Varios caballos relincharon. Sus botas resonaron en el gastado suelo de tablas de madera y los olores a caballo y estiércol, aceite y cuero, heno y polvo se mezclaron e invadieron sus fosas nasales, haciéndole recordar la granja que había dejado atrás para llevar a cabo su investigación aquí, ¡en este maldito lugar! Tocó un áspero poste de abeto que sostenía el techo, en el que una lámpara de queroseno deslustrada, oxidada y cubierta de telarañas empezó a tambalearse.
Zach recorrió la longitud del edificio y abrió con los hombros una puerta al otro extremo del mismo. Las viejas bisagras chirriaron y él desapareció tras la puerta. Ella pensó si debería seguirle, pero supuso que era mejor dejarlo correr y se quedó observando a los caballos, acariciando cada uno de los curiosos y suaves hocicos que se asomaban en dirección a ella, sintiendo los calientes chorros de aliento contra las palmas de sus manos.
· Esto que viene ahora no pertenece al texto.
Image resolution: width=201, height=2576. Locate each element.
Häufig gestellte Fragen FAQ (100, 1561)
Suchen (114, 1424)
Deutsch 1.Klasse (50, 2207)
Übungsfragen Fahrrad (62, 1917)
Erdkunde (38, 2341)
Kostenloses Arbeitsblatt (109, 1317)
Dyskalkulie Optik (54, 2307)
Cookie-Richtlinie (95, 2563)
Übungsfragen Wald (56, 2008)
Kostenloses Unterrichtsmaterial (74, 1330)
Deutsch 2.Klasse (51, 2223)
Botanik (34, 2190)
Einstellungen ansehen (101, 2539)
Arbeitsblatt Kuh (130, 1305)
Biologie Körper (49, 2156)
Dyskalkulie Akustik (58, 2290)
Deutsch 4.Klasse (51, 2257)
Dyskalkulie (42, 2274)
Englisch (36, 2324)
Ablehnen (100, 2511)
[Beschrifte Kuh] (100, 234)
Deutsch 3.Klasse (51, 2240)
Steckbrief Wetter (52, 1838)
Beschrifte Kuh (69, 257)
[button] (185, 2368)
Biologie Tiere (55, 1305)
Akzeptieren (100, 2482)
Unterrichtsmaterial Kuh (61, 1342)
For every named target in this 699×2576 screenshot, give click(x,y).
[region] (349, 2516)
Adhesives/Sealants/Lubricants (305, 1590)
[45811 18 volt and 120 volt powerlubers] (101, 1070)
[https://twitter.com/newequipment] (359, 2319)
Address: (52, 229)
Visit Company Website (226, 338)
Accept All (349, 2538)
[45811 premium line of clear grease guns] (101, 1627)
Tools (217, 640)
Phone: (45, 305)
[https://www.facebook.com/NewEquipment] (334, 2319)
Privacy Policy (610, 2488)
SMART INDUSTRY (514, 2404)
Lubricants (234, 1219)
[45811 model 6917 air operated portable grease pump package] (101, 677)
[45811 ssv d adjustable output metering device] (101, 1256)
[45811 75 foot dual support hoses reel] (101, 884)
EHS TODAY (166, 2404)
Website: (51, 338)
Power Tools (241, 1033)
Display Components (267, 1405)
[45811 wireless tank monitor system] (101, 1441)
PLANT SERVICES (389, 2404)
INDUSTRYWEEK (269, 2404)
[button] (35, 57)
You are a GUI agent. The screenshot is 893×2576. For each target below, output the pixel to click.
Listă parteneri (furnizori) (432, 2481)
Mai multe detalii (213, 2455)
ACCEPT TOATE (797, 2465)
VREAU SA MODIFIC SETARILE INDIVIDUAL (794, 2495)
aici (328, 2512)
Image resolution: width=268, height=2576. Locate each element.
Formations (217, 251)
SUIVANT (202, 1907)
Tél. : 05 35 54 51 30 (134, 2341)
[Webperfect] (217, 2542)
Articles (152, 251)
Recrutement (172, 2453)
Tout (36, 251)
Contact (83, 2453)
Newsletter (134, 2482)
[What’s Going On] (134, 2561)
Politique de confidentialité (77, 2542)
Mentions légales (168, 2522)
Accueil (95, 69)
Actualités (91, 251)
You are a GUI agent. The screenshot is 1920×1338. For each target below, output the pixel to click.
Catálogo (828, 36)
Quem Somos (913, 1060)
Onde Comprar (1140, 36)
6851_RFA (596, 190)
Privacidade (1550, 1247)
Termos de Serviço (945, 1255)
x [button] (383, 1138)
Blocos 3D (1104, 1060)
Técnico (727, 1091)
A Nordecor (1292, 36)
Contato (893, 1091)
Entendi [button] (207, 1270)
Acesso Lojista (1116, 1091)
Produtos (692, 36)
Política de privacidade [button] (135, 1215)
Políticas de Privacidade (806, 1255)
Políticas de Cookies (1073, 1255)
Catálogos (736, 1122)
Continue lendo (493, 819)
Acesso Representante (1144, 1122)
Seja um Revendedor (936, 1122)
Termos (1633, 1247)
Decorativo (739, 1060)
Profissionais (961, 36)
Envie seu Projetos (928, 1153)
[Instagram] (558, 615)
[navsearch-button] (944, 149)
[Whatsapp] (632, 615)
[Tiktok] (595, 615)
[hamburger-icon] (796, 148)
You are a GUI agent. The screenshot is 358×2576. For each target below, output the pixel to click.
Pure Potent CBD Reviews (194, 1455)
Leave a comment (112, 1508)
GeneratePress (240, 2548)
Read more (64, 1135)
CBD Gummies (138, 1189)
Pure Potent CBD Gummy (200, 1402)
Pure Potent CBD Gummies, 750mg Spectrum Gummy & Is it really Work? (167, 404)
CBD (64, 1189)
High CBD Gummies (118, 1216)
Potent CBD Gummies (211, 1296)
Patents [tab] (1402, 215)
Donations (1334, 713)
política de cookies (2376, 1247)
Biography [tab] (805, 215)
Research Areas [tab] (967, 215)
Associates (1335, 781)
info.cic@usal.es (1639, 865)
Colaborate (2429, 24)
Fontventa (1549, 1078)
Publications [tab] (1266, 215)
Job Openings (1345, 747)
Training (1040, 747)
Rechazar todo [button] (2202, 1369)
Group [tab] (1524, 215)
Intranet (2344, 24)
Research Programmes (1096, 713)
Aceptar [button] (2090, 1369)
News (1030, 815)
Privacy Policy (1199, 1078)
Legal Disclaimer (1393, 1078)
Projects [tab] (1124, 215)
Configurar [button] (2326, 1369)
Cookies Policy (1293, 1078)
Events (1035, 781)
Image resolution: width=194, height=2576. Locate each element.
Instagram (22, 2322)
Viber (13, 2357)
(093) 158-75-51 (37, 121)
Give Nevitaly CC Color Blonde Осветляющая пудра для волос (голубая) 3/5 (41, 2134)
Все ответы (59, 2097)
¿Qué estaba haciendo allí? ¿Qué estaba intentando demostrar? Debería volver a la casa, y dejar allí a Zach y su mal humor. Mejor todavía, debería tomar prestada su maldita camioneta y volver a Portland, donde se escondían las respuestas a su vida.
Pero se no se movió de allí, con la excusa de que sus heridas eran una razón para seguir alejada de la civilización, a solas con un hombre que le había arrebatado el corazón. Durante años había sabido dominarse y dominar sus emociones, pero con Zach había bajado la guardia, dejándose cuidar de buena gana por… oh, Dios…
Sus pasos resonaron por la vieja construcción y ella miró en aquella dirección descaradamente. Lanzando una sola mirada fugaz en su dirección, Zach sacó una silla de montar, una brida y una manta, y abrió de una patada la puerta del primer pesebre, en el que estaba atado un alto y esbelto potro de pelo oscuro. El caballo relinchó y meneó su gran cabeza, pero Zach se las apañó para esquivar el golpe y le colocó la brida. Con voluntad de hierro ganó la batalla entre el hombre y la bestia.
Adria supuso que estaba acostumbrado a ganar; que era un hombre que sabía lo que quería de la vida y siempre iba a por ello. Más o menos como Witt Danvers. Su padre. Y el padre de ella.
Zach echó la manta sobre el lomo del caballo, le colocó la silla de montar encima y apretó las cinchas. Estaba concentrado en lo que hacía, como si se hubiera olvidado de ella. El silencio, aparte de por el ruido de los caballos que se movían en sus pesebres, era ensordecedor.
– ¿Vas a cabalgar?
– ¿No lo parece? -dijo él.
– ¿Adonde?
La pregunta cayó de sus labios. Él miró por encima de su hombro y sus miradas se cruzaron en la penumbra del establo. Sus ojos estaban sombríos y todavía reflejaban una furia silenciosa. Durante un instante él le mantuvo la mirada y ella sintió que le faltaba el aire.
– ¿Porqué?
Ella levantó un hombro, pero no se movió. Él la estaba mirando de una manera tan intensa que ella sintió como si la estuviera desnudando con aquella dura mirada, quitándole la ropa prenda a prenda. Apenas podía respirar y el corazón le latía desbocado.
Sus ojos bajaron hasta la base de su cuello, donde su pulso estaba palpitando de forma insistente. Cuando la volvió a tocar con la mirada, ella sintió un latigazo de pura seducción.
– ¿Quieres venir? -le sugirió él con una voz tan baja que apenas se podía oír por encima del ruido de los relinchos y de las pezuñas de los caballos repicando contra el suelo.